No. No quiero dormir. Sé que estará ahí, esperándome como todas las noches.

Todo comenzó justamente siete días atrás.

La primera noche soñé que yo iba, no sé por qué razón, a mi oficina fuera del horario habitual. La calle estaba desierta. Sería que me seguía. Percibí su presencia desde el primer paso, eco de mis pasos. Me apresuré a ingresar al edificio y cerré detrás de mí las puertas. Pero él ya estaba adentro. Tomé el ascensor, Pensé despistarlo bajando en el sexto y subiendo luego al séptimo por las escaleras. Fue inútil. Me estaba esperando ante la puerta de mi oficina. Muerta de miedo, desperté.

La segunda noche soñé que trepaba una montaña. Era rocosa, casi sin vegetación. Cardones gigantescos levantaban sus brazos suplicantes al cielo. No lo vi al principio, pero sabía que me seguía. Yo subía ayudándome con las manos y por momentos me arrastraba. Mis rodillas sangraban, mis manos ardían. Raíces retorcidas se transformaban en serpientes al momento de prenderme de ellas. Horrorizada me apartaba y seguía subiendo Cuando llegué a la cima, allí estaba, de pie, de espaldas al sol. Su silueta se recortaba contra la luz. Dolorida y agitada desperté.

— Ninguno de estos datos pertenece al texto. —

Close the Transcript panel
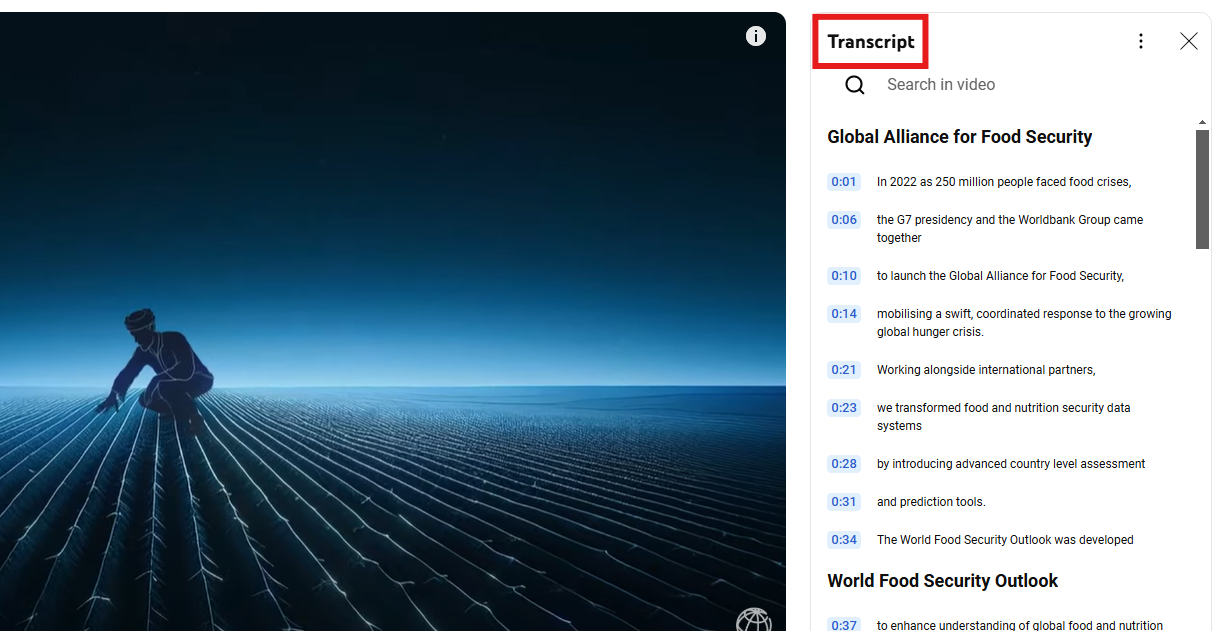1214x631 pixels. 1188,41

El tercer día soñé que volaba. Feliz me desplazaba sobre los campos, rompecabezas verdes y marrones cruzados por cintas ocres y grises. Era una y era mil. Mi cuerpo se expandía hasta abarcar el planeta. De pronto, apareció como una nube negra amenazante que se acercaba para envolverme en su oscuridad. Me precipité en un abismo. Caía, caía. Cuando parecía que iba a estrellarme contra el suelo, pude detenerme y posarme con suavidad. Caminé tranquila, pero él estaba parado al final del camino. Inquieta desperté.

En la noche del cuarto día me esperaba en el fondo del mar. Buceaba yo como lo hacen los buscadores de perlas, en un mar cálido. El agua me envolvía serena. Corales rosados. Anémonas de mar. Peces iridiscentes. Él estaba sentado en una roca verdeazulada. Esa noche pude verle el rostro. Tenía los ojos profundos y negros. Sonreía. No hizo un solo gesto. Sentí el deseo de acercarme, pero hui, dejando una estela de burbujas detrás. Cuando desperté mis cabellos estaban húmedos y mis labios todavía gustaban la sal.

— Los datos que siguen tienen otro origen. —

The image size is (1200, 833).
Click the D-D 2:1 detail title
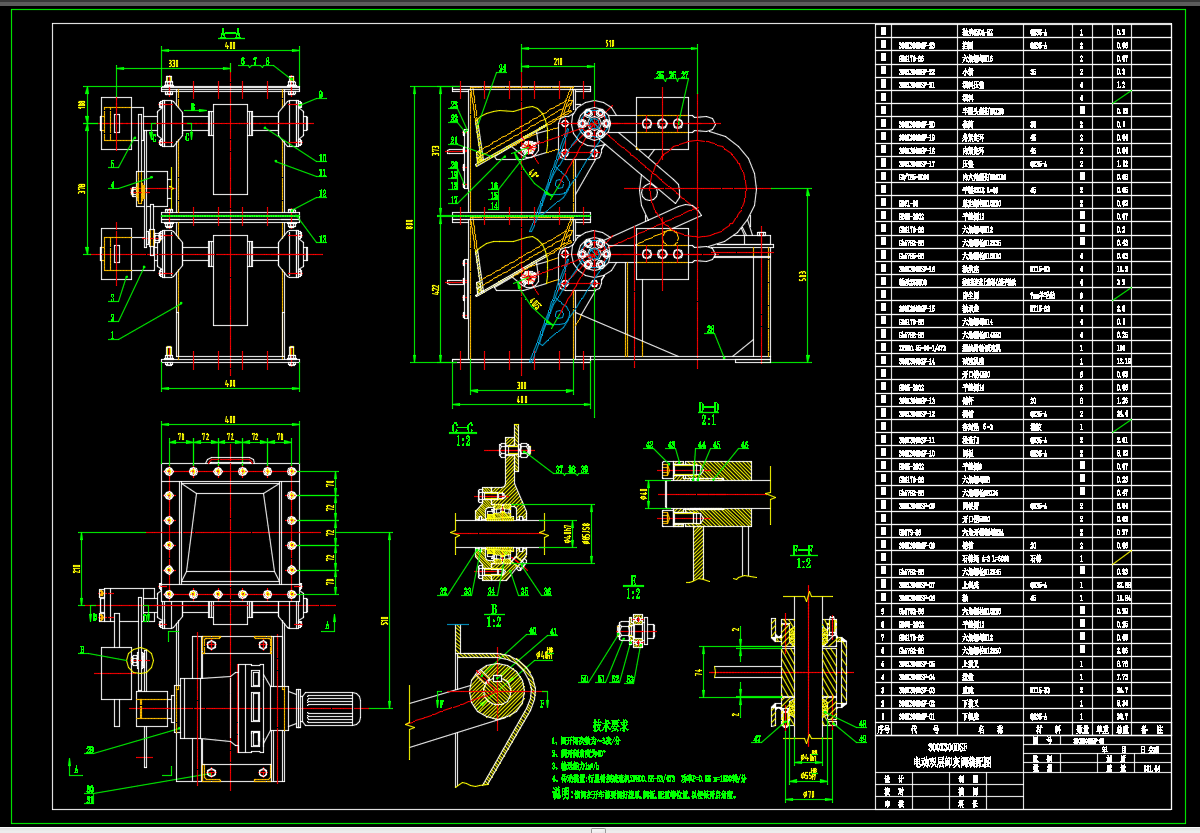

Al quinto día, soñé que una multitud me rodeaba, me apretaba. Parecía un acto político, una manifestación. Todos gritaban algo que yo no alcanzaba a entender. Vivaban a alguien que desde un palco altísimo les hablaba. A riesgo de perder mis ropas, me fui acercando al palco. Recibí codazos, puntapiés, insultos. Alguien me escupió en el rostro. Trepé por la empalizada que sostenía el palco y cuando llegué arriba lo vi. Era el orador. La multitud comenzó a señalarme con el dedo y a vociferar. ¡Es ella! ¡Es ella! Yo me tapaba la cara. Cuando me desperté, encontré mi cama hecha un revoltijo de sábanas y colchas. La almohada estaba en el suelo, sucia de pisadas.

Anoche no quise soñar. No quería encontrarlo. Pasé toda la noche sentada en mi escritorio, vigilante, un café por hora. Completé trabajo atrasado. Leí revistas de actualidad. Cuando el sueño amenazaba con vencerme, sostenía mis párpados forzadamente abiertos, mascaba chicle, incluso me puse a hacer flexiones a las cuatro de la mañana. La luz del día llegó como una bendición, ¡Salvada!, pensé.

Hoy no pienso dormir. Llevo cuarenta y cuatro horas de vigilia. Mis ojos parecen ascuas ardientes. Hormiguean mis brazos y mis piernas. Mi corazón, enloquecido potro, galopa en mis oídos. No voy a dormir. No quiero encontrarlo. Temo entrar al mundo de mis sueños. Pero, miro hacia mi cuarto y lo veo. Está ahí, de pie junto a mi cama. Me espera. Todo vestido de negro. Ya no le temo. Es dulce su mirada. Me invita sonriendo. Sí. Es la hora. Todo se ha cumplido.